# NZXT Kraken x72 Lüfter RGBs steuern



## Alwai (6. Juni 2018)

*NZXT Kraken x72 Lüfter RGBs steuern*

Hallo zusammen,

habe mir ein Kraken x72 gekauft. Ich schaffe es aber nicht die RGBs der Lüfter zu steuern. Die RGBs sind gerade aus und ich würde die schon gerne beleuchten lassen.

Die Kabel sind alle richtig dran montiert. Über Die Software CAM kann ich auch nur den Kühlerblock steuern, also das NZXT Logo mit Unendlichkeitsspiegel.

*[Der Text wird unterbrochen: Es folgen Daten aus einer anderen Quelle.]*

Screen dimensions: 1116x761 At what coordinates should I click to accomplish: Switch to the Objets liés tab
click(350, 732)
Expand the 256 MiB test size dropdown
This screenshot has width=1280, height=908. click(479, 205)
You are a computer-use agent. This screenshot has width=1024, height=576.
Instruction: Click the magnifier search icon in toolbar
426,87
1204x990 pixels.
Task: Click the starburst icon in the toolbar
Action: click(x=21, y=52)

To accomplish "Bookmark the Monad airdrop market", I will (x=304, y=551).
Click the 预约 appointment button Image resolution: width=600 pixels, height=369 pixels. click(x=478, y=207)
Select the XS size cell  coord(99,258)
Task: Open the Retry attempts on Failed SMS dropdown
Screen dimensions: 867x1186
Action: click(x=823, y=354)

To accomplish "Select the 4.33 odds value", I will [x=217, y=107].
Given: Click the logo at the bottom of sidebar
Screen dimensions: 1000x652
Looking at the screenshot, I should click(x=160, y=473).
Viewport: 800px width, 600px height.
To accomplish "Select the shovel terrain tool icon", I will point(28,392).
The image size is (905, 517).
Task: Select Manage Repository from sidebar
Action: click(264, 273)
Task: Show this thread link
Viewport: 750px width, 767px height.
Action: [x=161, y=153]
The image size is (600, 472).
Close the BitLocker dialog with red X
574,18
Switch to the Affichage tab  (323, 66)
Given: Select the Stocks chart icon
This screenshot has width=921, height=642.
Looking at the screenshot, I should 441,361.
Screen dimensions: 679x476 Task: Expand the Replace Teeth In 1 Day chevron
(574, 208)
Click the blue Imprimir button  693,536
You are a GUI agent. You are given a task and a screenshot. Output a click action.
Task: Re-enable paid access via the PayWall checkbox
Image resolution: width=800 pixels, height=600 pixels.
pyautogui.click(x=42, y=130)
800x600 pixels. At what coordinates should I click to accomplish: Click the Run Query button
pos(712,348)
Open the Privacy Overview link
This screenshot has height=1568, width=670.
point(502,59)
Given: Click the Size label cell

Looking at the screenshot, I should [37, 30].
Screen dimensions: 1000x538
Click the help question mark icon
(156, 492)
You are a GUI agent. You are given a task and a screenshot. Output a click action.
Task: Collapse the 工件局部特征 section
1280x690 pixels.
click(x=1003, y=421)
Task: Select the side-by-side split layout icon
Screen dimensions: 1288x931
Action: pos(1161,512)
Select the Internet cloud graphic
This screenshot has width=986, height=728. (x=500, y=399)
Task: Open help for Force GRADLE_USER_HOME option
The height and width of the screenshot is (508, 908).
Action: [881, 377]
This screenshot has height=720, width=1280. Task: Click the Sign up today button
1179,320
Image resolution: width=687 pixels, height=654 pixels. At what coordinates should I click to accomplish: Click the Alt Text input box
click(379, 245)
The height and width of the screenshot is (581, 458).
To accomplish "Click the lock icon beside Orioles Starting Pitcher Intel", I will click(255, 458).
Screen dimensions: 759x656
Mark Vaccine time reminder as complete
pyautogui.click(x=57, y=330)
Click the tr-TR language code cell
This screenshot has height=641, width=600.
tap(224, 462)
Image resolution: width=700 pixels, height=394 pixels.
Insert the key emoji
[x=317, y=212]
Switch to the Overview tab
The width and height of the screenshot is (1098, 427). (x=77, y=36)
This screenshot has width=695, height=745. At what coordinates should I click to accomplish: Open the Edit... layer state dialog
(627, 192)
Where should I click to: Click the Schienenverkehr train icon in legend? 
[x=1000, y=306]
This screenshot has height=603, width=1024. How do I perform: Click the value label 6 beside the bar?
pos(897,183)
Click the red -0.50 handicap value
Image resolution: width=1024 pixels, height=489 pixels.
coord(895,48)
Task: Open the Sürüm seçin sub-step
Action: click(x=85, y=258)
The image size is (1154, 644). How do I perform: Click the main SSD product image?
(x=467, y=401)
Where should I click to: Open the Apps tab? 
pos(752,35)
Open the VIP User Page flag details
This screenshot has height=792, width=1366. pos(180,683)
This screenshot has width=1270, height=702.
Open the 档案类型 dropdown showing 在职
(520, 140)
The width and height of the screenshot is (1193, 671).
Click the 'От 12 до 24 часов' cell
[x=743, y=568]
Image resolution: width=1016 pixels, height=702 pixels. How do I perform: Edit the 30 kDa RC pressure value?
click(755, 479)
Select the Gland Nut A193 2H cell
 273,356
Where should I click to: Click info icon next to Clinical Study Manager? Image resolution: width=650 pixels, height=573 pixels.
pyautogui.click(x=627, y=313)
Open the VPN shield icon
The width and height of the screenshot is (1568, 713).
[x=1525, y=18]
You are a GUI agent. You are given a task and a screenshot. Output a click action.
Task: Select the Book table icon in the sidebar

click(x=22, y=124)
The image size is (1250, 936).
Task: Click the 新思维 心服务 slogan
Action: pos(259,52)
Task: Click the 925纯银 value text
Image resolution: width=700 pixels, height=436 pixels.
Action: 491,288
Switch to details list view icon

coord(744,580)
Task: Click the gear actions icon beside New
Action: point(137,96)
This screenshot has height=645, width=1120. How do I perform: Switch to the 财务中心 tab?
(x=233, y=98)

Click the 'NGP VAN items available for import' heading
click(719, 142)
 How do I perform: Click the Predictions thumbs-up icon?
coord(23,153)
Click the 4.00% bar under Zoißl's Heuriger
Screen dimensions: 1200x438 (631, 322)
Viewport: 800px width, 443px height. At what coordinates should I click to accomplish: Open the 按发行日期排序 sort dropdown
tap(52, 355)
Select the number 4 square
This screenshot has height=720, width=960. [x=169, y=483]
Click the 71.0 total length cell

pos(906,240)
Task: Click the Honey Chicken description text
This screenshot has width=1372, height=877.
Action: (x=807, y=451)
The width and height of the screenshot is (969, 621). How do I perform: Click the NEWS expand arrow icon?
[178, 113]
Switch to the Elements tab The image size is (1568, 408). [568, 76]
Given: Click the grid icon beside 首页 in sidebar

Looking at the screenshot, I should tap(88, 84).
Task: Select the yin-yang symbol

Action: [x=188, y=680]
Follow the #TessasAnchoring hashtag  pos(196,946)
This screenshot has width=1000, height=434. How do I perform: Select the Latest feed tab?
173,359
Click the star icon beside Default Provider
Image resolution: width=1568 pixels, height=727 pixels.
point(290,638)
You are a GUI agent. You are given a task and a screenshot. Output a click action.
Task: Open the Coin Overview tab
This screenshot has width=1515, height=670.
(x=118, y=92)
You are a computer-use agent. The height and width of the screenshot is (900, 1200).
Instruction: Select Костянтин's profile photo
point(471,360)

Wisst Ihr wie ich die Lüfter zum leuchten bringe? Geht das nur über hue+?

Besten Dank


----------



## Alwai (6. Juni 2018)

*AW: NZXT Kraken x72 Lüfter RGBs steuern*

Habs,

poste trotzdem die Antwort vom support für all diejenigen, die es auch nicht wissen:

Hello there, the Kraken does not come with RGB fans, just stock AER fans. They are only shown in promotional imaging with customization. You are able to purchase AER RGB fans and a Hue+ on the side to install on the X72 if you wish

CAM by NZXT

VG


----------